(Reuters) - Marlboro cigarette maker Altria Group Inc (MO.N) is in early stage talks to acquire Canadian cannabis producer Cronos Group Inc (CRON.TO), as it seeks to diversify its business beyond traditional smokers, people familiar with the matter said on Monday.
Canada this year legalized recreational use of marijuana and is seen as a testing ground for pot companies that expect to expand globally as other countries follow suit.
Cronos has not agreed to any deal and there is no certainty it will do so, the sources said.
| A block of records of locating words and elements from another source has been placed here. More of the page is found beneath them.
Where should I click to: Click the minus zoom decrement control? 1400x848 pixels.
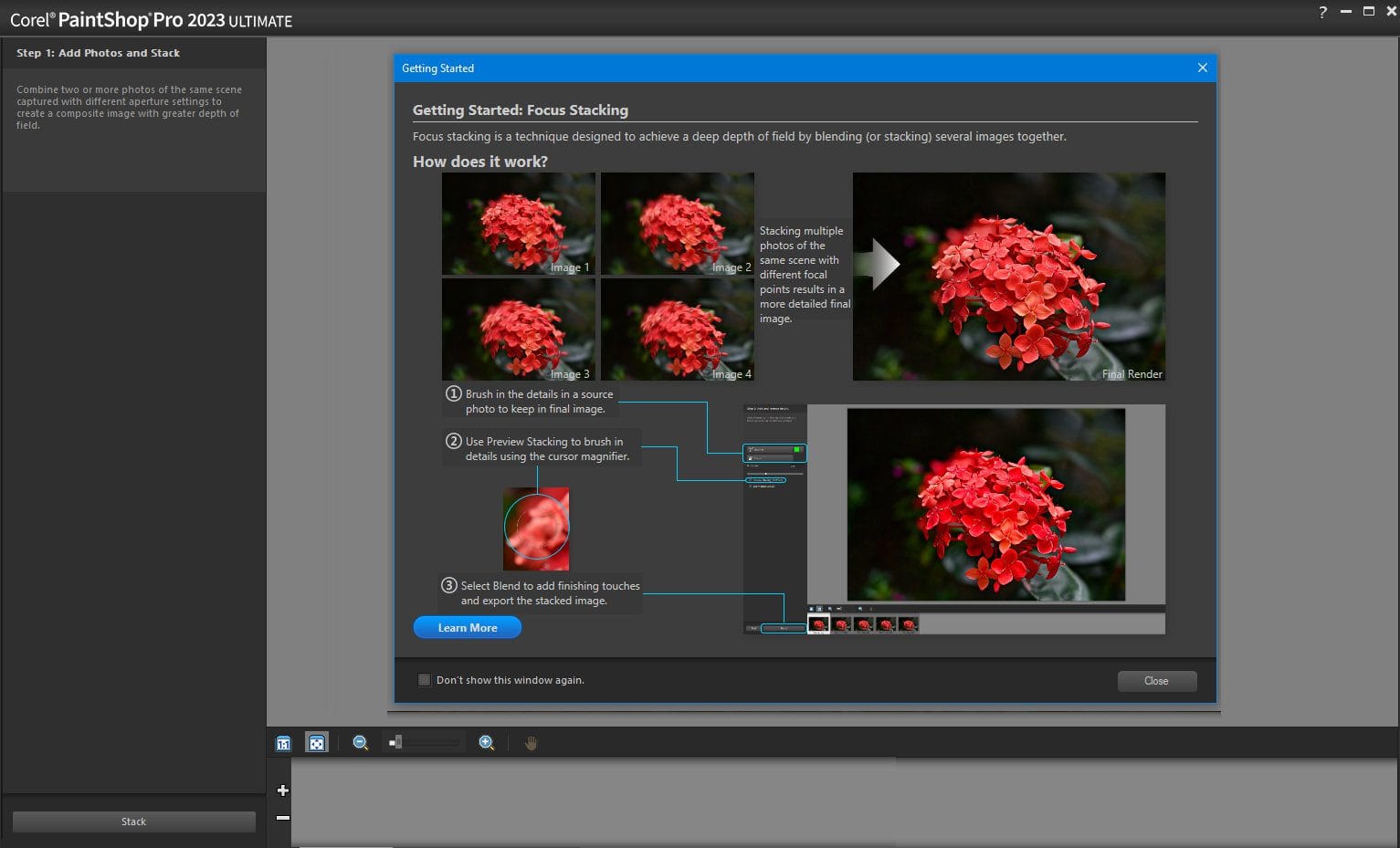282,817
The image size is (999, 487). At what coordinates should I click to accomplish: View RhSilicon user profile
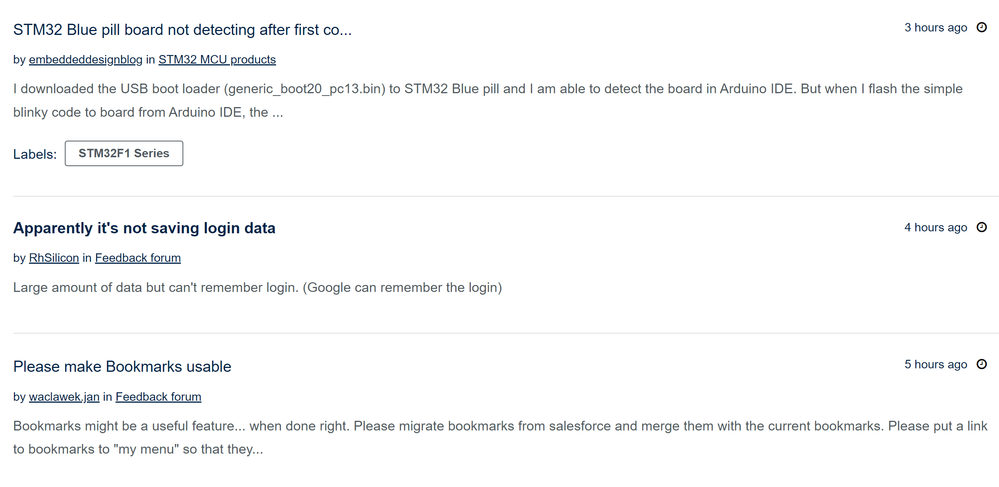click(x=54, y=258)
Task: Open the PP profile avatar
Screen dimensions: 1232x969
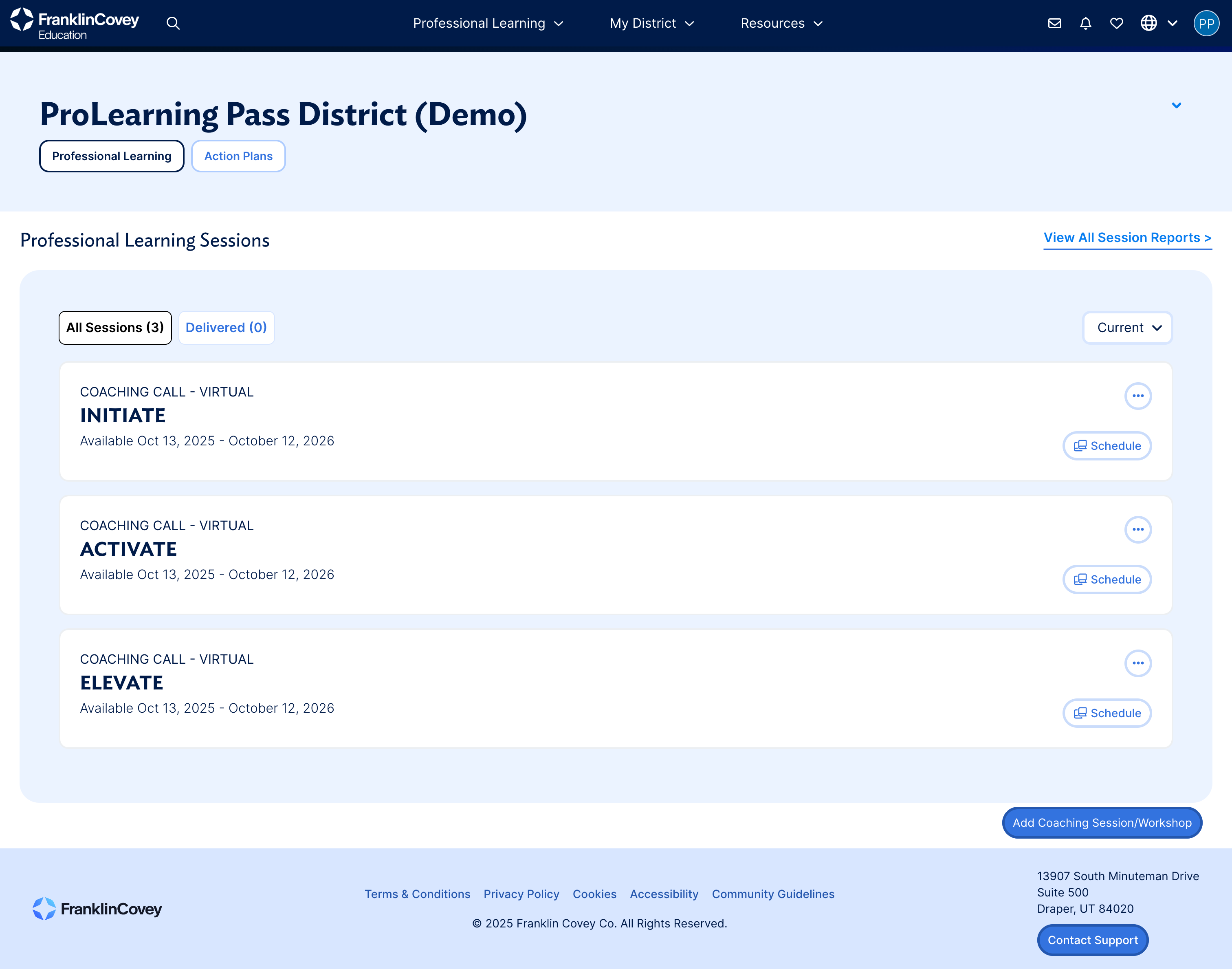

The discussions between Cronos and Altria are expected to last for several weeks, one of the sources added.
The sources asked not to be identified because the matter is confidential. Altria did not immediately respond to a request for comment, while Cronos declined to comment.
Cronos shares listed on the Nasdaq rose 23 percent to $11.32 in Monday afternoon trading after Reuters reported on the deal talks, giving Cronos a market value of more than $2 billion.
A deal would mark one of the largest combinations between mainstream tobacco and the booming but volatile marijuana sector, which has seen interest from a variety of major consumer companies that are monitoring the industry for disruptive threats and faster-growing product possibilities.
In June, London-based tobacco company Imperial Brands Plc (IMB.L) took an undisclosed stake in closely held Oxford Cannabinoid. Constellation Brands Inc. announced a $3.8 billion investment in Canopy Growth Corp (WEED.TO) in August, while Coca-Cola Co (KO.N) said in September it was watching the space for alliances that could potentially help it develop products containing cannabinoid oil.
Altria’s shares have fallen by more than 20 percent over the year, as cigarette smoking continues to decline in the United States. Federal data from earlier this month showed cigarette smoking among U.S. adults reached an estimated 14 percent in 2017, the lowest level ever.
Altria has invested in the e-cigarette sector in recent years through its Nu Mark subsidiary. It is also in talks to take a minority stake of between 20 and 40 percent in e-cigarette maker Juul Labs Inc, sources said last week.
Big tobacco companies such as Altria have been investing in e-cigarettes as U.S. tobacco smoking rates decline.